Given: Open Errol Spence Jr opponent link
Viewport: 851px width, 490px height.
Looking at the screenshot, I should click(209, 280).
::::::::
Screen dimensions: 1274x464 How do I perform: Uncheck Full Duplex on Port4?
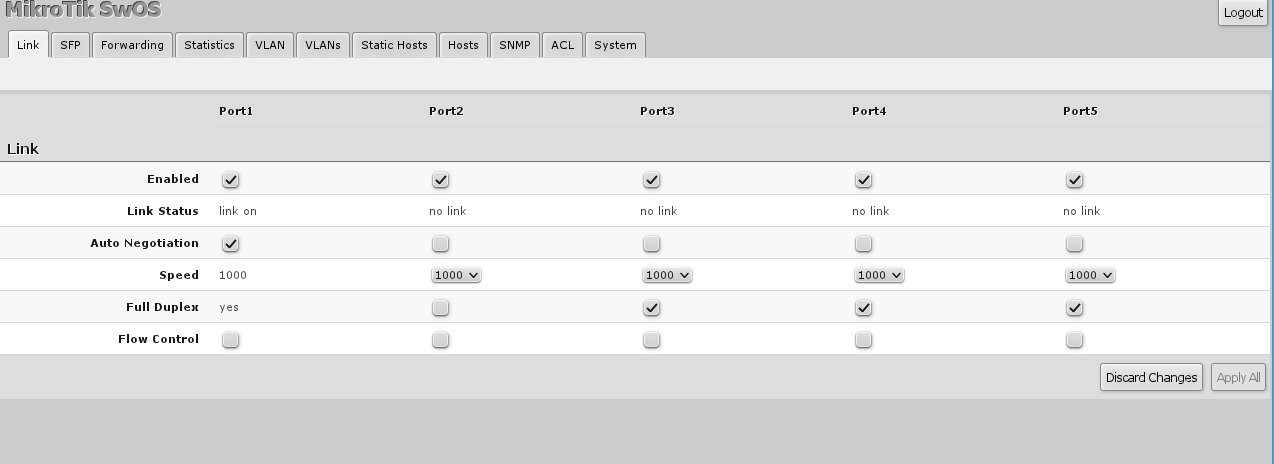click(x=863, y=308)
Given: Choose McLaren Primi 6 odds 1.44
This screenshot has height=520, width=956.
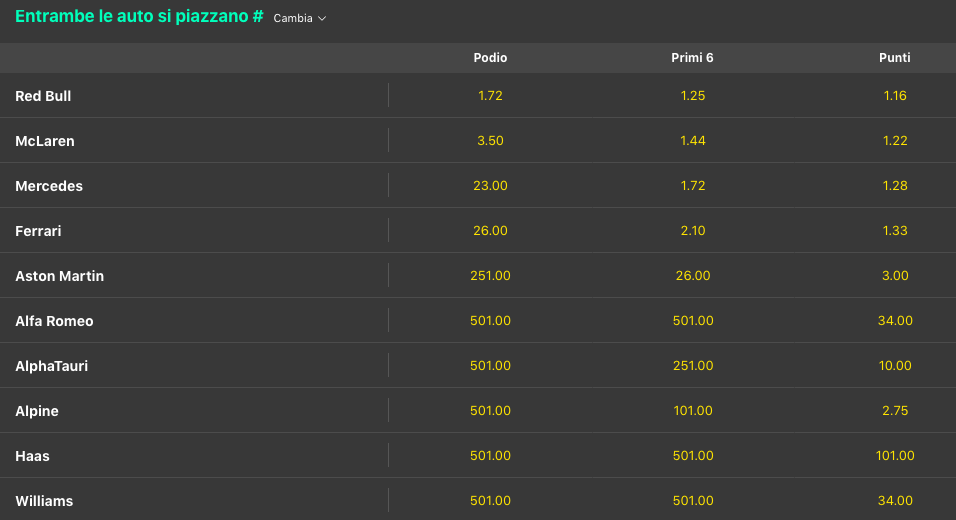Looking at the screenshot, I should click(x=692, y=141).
::::::::
◆ Your assignment: Whenever the word "Given" turns up in a line of the listing above, copy the line.

◆ Answer area:
Given: Open Errol Spence Jr opponent link
Given: Choose McLaren Primi 6 odds 1.44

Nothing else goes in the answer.